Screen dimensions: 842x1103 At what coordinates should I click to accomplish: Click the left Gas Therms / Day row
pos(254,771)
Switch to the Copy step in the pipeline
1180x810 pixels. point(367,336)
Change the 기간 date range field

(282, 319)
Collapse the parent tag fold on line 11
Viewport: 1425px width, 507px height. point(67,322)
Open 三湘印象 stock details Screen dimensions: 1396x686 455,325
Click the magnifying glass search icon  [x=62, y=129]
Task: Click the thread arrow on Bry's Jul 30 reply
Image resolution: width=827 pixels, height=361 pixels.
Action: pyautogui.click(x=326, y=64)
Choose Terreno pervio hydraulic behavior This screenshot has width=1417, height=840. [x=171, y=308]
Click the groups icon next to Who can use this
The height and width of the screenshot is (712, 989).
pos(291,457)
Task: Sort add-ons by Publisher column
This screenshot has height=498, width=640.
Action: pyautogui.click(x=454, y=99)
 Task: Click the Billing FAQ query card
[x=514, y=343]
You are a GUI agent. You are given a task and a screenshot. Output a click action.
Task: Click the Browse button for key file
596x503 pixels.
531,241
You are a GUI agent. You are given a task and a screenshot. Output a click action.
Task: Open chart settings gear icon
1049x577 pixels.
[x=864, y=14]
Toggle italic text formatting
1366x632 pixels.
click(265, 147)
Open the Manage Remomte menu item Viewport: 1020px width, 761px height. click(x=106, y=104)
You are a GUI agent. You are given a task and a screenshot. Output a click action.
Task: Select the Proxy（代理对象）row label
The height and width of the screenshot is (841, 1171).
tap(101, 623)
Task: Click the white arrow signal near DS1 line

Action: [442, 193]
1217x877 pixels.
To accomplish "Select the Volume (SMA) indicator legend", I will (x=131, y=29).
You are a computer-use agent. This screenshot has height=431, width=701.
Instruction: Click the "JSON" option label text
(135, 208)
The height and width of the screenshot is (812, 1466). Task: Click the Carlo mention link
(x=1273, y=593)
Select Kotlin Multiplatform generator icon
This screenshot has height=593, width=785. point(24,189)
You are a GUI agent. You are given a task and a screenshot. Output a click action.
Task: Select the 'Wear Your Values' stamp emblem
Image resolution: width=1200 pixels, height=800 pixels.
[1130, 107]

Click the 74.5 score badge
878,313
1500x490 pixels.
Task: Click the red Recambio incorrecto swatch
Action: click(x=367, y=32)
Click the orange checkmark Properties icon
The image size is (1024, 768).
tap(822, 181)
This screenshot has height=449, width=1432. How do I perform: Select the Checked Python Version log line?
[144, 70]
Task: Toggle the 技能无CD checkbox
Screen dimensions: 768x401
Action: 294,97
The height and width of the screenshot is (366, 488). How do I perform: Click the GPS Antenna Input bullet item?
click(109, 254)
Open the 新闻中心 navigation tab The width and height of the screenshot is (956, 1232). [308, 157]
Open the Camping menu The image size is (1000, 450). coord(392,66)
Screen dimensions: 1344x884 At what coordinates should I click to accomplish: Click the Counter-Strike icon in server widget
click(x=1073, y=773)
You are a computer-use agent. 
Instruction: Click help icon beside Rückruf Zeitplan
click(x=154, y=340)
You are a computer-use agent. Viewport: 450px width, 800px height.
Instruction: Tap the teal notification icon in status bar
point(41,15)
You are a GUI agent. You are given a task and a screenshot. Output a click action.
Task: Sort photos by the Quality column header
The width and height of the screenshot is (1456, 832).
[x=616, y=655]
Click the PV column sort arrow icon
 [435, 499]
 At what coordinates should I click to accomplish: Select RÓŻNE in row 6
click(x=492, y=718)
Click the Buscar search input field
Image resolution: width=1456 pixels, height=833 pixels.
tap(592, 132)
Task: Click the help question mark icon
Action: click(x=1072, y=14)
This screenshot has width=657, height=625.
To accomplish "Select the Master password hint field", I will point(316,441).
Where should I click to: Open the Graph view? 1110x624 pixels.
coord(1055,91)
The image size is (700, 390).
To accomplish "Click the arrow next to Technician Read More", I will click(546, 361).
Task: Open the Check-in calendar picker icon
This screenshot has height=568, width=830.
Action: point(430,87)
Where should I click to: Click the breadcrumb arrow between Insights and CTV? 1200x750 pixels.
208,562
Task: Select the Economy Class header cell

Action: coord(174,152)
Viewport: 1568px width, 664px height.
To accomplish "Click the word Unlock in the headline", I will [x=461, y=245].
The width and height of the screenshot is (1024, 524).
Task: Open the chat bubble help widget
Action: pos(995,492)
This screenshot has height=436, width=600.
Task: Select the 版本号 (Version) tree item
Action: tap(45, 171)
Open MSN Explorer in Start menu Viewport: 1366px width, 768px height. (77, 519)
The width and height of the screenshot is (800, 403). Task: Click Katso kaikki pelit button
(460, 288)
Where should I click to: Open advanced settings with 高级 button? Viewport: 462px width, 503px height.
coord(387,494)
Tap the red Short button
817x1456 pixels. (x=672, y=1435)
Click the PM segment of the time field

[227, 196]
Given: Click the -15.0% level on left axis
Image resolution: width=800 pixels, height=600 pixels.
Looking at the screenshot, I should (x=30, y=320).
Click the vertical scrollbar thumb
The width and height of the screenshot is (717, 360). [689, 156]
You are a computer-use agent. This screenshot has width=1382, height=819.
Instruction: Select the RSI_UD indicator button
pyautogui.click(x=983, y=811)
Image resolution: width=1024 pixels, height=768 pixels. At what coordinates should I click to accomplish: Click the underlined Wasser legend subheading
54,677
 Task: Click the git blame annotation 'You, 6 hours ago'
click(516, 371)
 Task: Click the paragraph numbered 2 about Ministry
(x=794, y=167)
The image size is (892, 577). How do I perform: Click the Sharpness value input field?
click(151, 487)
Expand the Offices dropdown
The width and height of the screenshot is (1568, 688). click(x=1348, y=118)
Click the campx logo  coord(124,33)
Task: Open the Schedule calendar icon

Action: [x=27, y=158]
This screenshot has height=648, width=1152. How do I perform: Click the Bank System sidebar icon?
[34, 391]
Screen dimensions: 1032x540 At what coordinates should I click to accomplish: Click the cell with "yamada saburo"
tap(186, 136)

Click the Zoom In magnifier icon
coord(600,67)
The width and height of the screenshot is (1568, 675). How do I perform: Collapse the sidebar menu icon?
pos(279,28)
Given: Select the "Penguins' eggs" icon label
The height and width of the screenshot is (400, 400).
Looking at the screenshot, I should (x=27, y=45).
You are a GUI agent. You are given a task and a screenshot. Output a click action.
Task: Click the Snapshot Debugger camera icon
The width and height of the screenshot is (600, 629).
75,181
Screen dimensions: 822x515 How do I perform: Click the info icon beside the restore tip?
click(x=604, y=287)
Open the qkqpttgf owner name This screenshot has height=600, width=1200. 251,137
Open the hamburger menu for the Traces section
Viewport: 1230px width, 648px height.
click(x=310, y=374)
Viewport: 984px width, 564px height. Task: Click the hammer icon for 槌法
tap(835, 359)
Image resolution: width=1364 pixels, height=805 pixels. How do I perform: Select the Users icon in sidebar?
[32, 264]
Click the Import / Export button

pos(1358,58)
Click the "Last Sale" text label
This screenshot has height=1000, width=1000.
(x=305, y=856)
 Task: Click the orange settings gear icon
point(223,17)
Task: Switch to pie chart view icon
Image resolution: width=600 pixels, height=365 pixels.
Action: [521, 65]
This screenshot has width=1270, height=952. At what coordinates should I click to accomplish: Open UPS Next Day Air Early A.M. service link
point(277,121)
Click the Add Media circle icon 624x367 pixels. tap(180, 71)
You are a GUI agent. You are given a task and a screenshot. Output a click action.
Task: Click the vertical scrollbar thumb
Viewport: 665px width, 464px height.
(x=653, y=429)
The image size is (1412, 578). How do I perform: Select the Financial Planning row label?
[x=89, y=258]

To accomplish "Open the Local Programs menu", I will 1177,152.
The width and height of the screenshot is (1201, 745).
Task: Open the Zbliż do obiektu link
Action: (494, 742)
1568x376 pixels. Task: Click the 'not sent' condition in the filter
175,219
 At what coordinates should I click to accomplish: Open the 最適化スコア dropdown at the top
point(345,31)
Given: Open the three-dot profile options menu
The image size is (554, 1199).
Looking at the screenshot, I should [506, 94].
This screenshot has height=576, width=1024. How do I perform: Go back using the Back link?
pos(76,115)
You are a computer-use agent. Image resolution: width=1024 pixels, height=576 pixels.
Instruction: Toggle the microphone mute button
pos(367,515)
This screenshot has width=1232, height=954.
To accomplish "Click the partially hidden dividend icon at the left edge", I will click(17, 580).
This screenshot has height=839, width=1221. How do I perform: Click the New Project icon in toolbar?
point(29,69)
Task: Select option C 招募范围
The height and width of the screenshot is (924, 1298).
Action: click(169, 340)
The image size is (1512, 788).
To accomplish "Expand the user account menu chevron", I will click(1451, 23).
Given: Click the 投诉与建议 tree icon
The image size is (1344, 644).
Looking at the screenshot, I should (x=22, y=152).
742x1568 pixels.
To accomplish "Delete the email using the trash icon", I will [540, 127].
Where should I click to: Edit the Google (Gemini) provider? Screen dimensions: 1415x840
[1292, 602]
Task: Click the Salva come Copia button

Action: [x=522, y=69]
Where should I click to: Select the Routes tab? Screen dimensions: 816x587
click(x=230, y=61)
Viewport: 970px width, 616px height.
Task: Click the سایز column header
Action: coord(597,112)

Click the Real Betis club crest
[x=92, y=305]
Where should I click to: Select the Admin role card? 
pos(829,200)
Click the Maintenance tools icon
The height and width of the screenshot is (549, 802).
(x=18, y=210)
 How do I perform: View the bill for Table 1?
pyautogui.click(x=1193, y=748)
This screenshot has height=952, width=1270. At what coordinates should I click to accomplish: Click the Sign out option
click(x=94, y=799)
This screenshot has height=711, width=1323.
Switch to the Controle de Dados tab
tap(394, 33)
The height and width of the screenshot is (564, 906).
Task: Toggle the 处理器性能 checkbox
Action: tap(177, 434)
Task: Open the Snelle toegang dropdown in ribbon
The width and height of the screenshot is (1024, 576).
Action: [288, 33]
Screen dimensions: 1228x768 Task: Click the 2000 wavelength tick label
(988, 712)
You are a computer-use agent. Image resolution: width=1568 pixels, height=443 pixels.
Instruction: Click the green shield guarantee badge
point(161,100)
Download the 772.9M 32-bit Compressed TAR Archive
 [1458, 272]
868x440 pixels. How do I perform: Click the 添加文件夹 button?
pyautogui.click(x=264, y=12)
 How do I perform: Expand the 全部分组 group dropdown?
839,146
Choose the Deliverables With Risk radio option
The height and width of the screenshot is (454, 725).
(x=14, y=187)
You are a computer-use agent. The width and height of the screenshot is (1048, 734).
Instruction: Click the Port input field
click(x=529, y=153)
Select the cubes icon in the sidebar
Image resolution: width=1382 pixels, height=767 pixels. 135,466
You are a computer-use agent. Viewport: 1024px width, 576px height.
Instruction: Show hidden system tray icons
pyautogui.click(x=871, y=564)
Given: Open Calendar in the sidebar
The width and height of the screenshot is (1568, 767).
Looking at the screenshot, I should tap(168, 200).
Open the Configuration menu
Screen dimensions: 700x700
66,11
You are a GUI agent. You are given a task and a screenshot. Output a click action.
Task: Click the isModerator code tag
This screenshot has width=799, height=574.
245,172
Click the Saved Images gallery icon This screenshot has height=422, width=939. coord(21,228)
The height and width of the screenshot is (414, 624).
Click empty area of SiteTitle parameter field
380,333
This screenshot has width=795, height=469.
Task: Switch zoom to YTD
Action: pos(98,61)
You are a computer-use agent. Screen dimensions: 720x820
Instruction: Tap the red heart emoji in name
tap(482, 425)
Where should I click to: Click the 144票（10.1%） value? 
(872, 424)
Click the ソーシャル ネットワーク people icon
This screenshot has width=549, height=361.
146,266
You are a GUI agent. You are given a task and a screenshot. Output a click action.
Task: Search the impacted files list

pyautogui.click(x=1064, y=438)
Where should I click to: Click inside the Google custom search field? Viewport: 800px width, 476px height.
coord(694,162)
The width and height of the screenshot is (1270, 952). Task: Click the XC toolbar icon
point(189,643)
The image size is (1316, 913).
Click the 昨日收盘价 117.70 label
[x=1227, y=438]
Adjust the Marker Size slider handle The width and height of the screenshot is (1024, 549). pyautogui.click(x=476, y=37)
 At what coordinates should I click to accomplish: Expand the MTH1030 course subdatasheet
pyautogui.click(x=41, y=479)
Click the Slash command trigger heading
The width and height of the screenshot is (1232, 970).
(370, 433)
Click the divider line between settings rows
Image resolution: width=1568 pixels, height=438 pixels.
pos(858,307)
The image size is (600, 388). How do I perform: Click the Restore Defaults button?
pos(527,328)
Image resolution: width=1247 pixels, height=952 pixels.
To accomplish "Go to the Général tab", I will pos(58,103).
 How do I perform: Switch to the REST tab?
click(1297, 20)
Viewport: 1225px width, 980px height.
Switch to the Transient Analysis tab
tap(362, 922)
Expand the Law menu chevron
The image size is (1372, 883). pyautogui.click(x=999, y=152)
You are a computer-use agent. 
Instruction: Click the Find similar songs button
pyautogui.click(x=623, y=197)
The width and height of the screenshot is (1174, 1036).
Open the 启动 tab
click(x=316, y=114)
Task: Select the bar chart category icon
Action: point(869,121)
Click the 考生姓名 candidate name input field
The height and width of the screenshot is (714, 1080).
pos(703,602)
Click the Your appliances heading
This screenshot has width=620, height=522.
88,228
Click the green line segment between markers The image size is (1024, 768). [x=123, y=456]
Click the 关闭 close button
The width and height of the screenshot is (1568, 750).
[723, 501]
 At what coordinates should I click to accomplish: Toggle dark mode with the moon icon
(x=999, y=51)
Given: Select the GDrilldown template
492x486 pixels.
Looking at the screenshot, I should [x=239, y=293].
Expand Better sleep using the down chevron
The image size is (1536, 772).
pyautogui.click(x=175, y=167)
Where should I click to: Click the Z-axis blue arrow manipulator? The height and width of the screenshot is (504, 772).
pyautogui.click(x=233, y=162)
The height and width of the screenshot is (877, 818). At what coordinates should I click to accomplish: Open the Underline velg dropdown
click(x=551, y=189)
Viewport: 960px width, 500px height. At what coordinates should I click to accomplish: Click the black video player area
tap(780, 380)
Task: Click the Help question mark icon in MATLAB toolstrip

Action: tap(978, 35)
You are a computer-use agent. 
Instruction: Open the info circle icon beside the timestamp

───

## Task:
Task for the records above: copy every line in which the word "circle" occurs.

## Reply to the task:
Click the Add Media circle icon 624x367 pixels. tap(180, 71)
Instruction: Open the info circle icon beside the timestamp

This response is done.